Hannah has continued to make improvements over the last week. A great sign is that she has regained most of her personality & sassiness. It has been good to see her laugh and smile.

She has been at 100% TPN (100% of her daily calorie count) for 5 days now, and additionally has been eating great. The symptoms from the Gastroparesis seem to have subsided for now, so they have yet to give her any meds to address this. Her diarrhea has also subsided, and her stool is close to baseline. They are hoping that the nutrition (TPN) from the past week has allowed her stomach/intestines to resume normal function on their own.

Other than some minor adjustments to diuretics and transplant meds, she remains primarily on the same med schedule as at home. The only addition is twice a day Lovenox that she has to receive via injection in her thighs - definitely the hardest part of the day for all of us. The Lovenox is required to keep her PICC line from clotting off. One of the downsides about Hannah being older is that she is much more aware of everything that is going on, so she knows when it is getting time to get her shot and starts crying when the nurse comes in. We try to make it better by allowing her to pick out her own special band aid each time, but her anxiety and pain is hard to watch.

So while her GI issues have seemed to have cleared up, we are now dealing with our old nemesis - fluid. We have been slowly seeing her fluid build up over the last several days. This manifests itself in faster breathing, lowers sat levels, puffy face/eyes, weight gain, and distended abdomen. In the last week, Hannah has gained back all of the weight she lost (and then some). It's hard to know whether the weight gain is due to fluid or all of the TPN that she has been receiving. They did an ultrasound a few days ago to try and determine where the fluid was at, which showed it to be in her tissue instead of around her organs (third spacing). Last night (Saturday), her breathing again became faster, but also very labored. A chest and KUB (stomach) x-ray showed that she had increased pulmonary edema, or fluid on her lungs. They did dial back her TPN volume to 70% to help reduce the fluid intake. 

Addressing the fluid issue is always a tricky balance. She is not yet back on her home diuretics schedule. We had originally dialed back the diuretics because she was dehydrated from the vomiting/diarrhea. In addition, Hannah continues to get 24 hour TPN feeds, so we are continuously pumping more fluids into her body. We have slightly increased her diuretics the past few days, but her kidney numbers (BUN & Creatinine) are trending up, which is a sign that her kidneys are not working as well. So we have to be careful about how aggressive we get with the diuretics. Adding to the complexity is that Hannah has not been drinking much water (which is unusual for her), which could be because the TPN is making her not be thirsty.

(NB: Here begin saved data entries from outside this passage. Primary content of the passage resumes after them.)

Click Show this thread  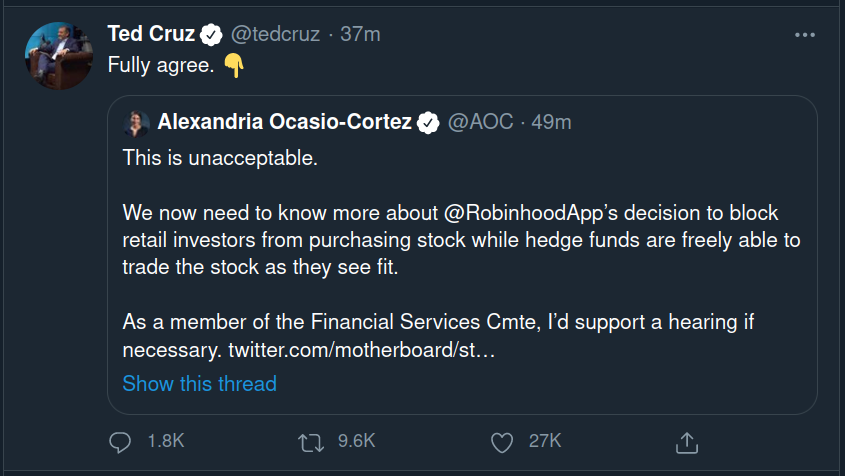pyautogui.click(x=199, y=383)
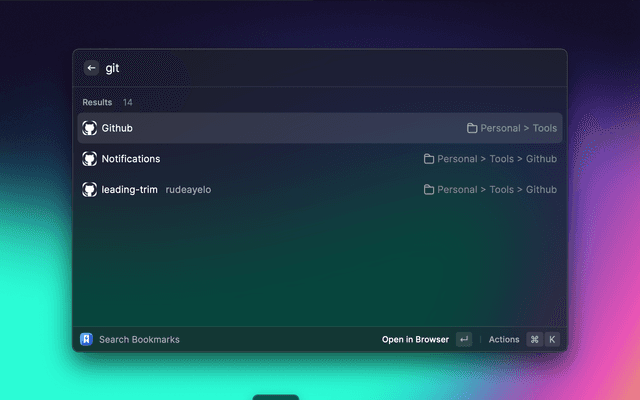Open the Actions menu

click(504, 339)
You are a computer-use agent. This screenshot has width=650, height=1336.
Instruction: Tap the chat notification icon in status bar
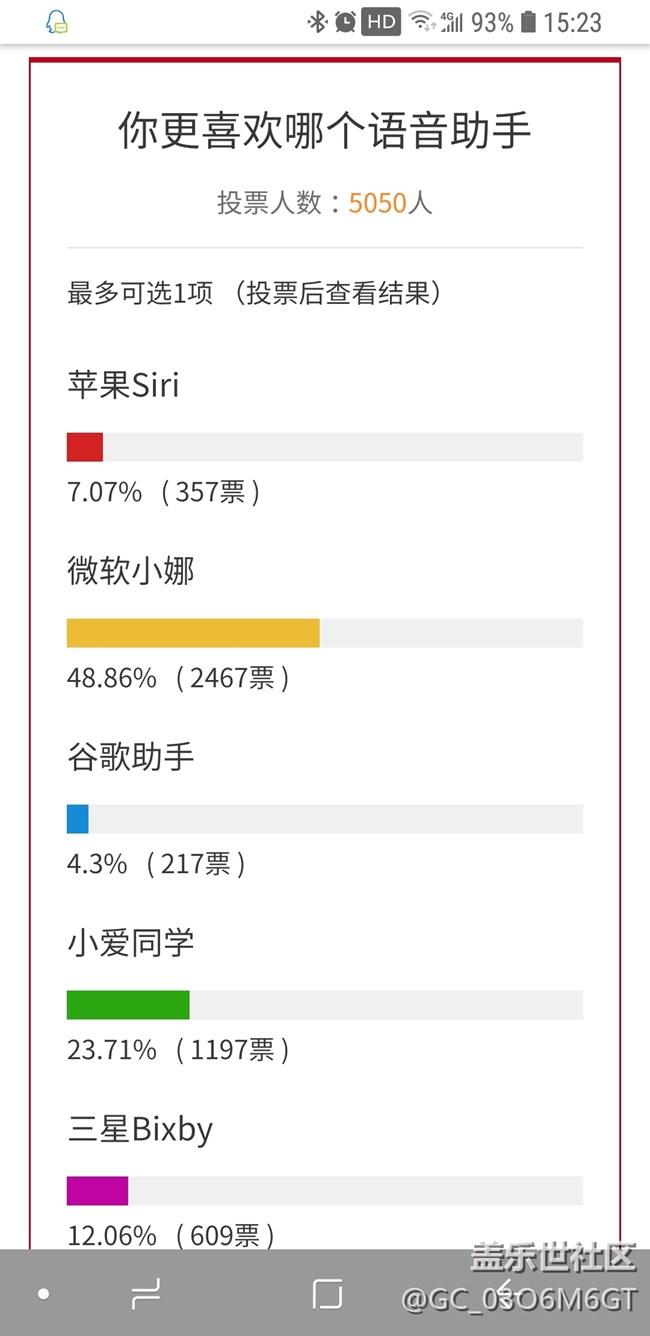[x=57, y=22]
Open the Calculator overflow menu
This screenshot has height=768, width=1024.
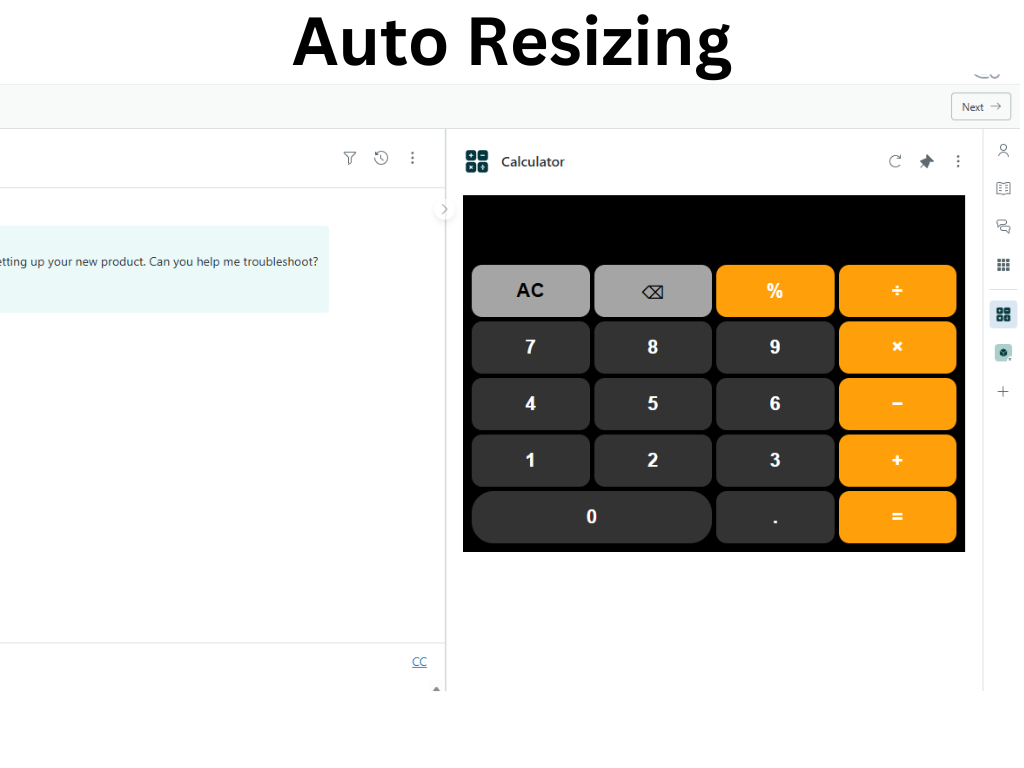point(958,161)
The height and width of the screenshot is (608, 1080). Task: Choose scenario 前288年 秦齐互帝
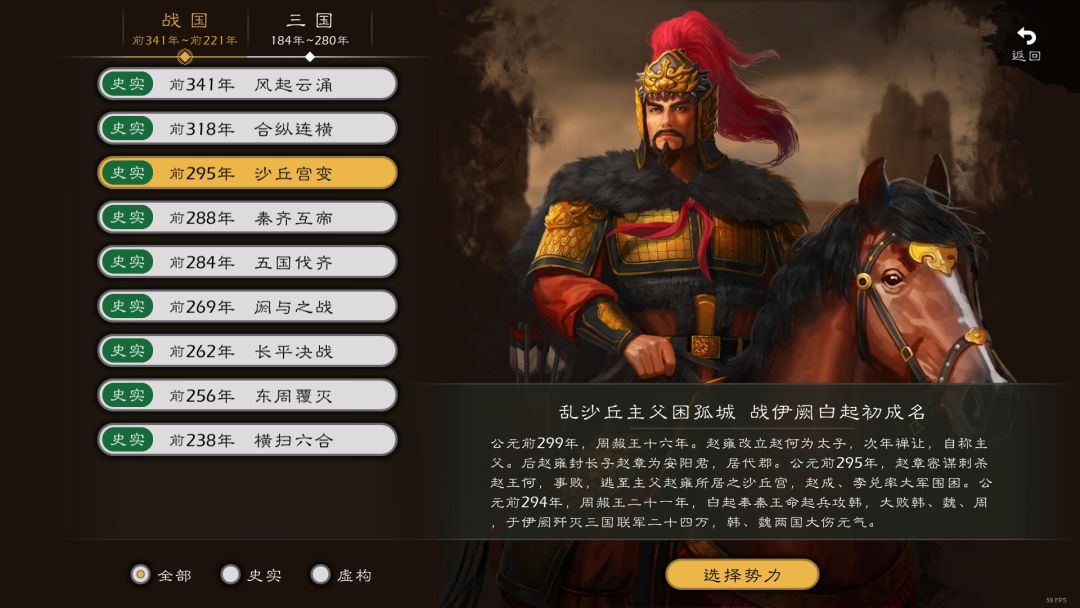[x=247, y=218]
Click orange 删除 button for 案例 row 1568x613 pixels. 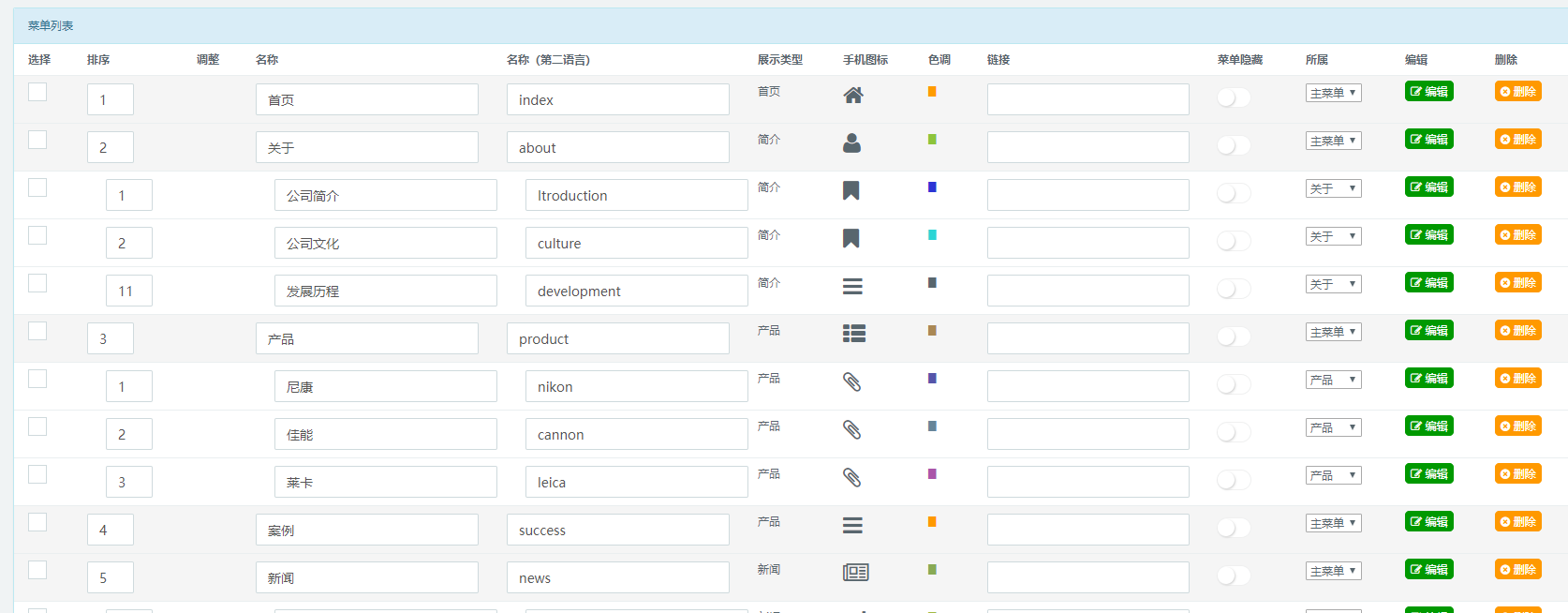pos(1517,522)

The challenge now is to figure out a plan that balances a strategy to addresses both the nutrition/GI issues along with the increasing fluid issue. The team will have to determine if they believe her GI issues are stable enough that she can get the nutrition she needs eating on her own and thus can dial back the TPN feeds. They are also waiting on the results of a couple of stool tests that will determine if Hannah is actually absorbing nutrition from the food she is eating. At the same time, they have to determine the right mix of diuretics that will reduce her fluids but not make her kidneys more angry nor make her dehydrated.

Also, to note: Hannah got a second blood transfusion this week (we are doing lots of labs on her). She also received a IVIG (intravenous immunoglobulin) infusion.